"ECB Following Fed's Lead, Expected to Shift to Dovish Stance"
ECB Executes 'Big Step'... Hawkish Content
Risks to Economic and Financial Stability Exist
Dovish Shift Expected
Christine Lagarde, President of the European Central Bank (ECB)
[Photo by Reuters]
[Asia Economy Reporter Yoonju Hwang] At the December monetary policy meeting, the European Central Bank (ECB), which took a hawkish stance similar to the U.S. Federal Reserve (Fed), is expected to preemptively shift to a dovish stance if concerns about domestic and external economic recession and financial stability arise.
On the 17th, Yoonjung Park, a researcher at NH Investment & Securities, stated, "We expect the terminal rate to reach 2.75% in the first quarter of 2023 and the formation of a peak in long-term Bund (German government bond) yields." Long-term yields are highly correlated with the economy. The formation of a peak in long-term yields implies that it will be difficult to maintain a tightening (rate hike) stance amid the possibility of an economic recession.

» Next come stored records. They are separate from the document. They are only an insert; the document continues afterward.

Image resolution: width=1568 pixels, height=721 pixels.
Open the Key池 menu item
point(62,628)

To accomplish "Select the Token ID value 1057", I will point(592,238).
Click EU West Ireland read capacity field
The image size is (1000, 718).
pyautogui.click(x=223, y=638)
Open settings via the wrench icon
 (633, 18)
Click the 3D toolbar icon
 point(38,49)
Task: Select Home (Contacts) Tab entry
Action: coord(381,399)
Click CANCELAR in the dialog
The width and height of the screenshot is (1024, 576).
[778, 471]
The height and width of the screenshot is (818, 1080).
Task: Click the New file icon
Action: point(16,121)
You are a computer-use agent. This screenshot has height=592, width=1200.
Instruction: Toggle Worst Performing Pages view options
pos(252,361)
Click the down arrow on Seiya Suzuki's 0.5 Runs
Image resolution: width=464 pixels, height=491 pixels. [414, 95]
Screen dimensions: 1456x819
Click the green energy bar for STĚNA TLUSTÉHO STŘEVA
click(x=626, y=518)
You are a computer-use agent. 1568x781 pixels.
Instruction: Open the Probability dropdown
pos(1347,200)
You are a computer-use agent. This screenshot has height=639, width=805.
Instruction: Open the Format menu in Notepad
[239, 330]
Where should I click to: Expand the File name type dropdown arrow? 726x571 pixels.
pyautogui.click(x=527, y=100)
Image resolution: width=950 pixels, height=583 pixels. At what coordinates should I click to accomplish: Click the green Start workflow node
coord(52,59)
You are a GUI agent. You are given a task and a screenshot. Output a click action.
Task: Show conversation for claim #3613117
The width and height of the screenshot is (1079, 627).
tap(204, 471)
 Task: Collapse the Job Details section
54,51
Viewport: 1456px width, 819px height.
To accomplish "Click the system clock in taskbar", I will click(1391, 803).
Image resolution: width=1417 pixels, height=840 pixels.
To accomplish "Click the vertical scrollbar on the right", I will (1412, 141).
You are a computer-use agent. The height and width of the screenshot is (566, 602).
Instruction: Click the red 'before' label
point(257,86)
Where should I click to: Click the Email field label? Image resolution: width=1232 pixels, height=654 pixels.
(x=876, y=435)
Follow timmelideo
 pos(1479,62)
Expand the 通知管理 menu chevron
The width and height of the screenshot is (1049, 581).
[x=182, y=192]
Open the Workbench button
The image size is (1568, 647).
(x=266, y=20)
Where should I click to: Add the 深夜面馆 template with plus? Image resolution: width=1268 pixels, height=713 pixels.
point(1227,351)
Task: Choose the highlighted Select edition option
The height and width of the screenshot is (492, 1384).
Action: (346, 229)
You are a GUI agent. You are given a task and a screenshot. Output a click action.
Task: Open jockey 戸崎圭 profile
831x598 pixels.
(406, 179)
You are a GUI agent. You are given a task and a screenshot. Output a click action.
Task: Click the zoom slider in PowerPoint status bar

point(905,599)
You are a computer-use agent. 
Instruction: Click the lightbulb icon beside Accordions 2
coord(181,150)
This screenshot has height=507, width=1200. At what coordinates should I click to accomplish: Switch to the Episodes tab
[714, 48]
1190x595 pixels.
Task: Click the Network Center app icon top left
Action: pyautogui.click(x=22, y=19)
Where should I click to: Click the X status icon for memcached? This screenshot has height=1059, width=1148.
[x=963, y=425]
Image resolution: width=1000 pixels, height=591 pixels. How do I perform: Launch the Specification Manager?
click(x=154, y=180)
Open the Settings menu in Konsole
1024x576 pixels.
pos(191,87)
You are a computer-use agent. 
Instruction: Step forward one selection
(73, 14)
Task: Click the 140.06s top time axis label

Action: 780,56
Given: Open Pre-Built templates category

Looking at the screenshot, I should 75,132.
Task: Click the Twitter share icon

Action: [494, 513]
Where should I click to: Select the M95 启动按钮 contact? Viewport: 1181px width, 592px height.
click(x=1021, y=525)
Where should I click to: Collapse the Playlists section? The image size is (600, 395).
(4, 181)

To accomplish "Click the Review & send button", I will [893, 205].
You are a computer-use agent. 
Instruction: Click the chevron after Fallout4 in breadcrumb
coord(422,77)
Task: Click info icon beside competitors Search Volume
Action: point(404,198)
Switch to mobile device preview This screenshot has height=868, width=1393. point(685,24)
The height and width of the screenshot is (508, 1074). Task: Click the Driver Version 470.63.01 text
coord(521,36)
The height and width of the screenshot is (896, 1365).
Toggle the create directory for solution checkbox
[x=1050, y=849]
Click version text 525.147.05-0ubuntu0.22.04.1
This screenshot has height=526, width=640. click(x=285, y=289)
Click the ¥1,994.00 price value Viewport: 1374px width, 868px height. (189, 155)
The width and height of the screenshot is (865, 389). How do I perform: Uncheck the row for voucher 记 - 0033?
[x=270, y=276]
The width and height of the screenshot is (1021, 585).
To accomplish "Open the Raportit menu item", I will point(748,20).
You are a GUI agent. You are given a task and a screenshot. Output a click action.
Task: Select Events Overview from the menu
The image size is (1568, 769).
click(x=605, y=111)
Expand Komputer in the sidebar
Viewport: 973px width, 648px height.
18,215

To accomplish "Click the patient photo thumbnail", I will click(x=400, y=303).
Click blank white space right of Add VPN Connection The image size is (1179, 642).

The previous day, the ECB raised its key interest rate by 50 basis points (1bp = 0.01 percentage points) at the December meeting. It also announced that from March 2023, it will conduct quantitative tightening (QT) by reducing its asset purchase program (APP) by an average of 15 billion euros per month in government bond purchases.
The market evaluated the ECB's monetary policy as "hawkish (tightening)." Researcher Park explained, "Although the rate hike size was reduced to 50bp, the statement provided guidance that a substantial rate increase is necessary to maintain tight monetary stability." She added, "This is quite hawkish compared to earlier this year when the ECB avoided answering the need for a key rate above the neutral rate throughout the year."
The inflation forecast was also significantly revised upward. Core inflation was raised from 3.5% to 4.2% for 2023, and adjusted from 2.4% to 2.8% for 2024.
While acknowledging the possibility of an economic recession, the ECB expects it to be mild. Real GDP growth rates were projected at 3.4% for 2022 and 0.5% for 2023. These figures are optimistic compared to the downside scenario from September (2.8% for 2022 and -0.9% for 2023).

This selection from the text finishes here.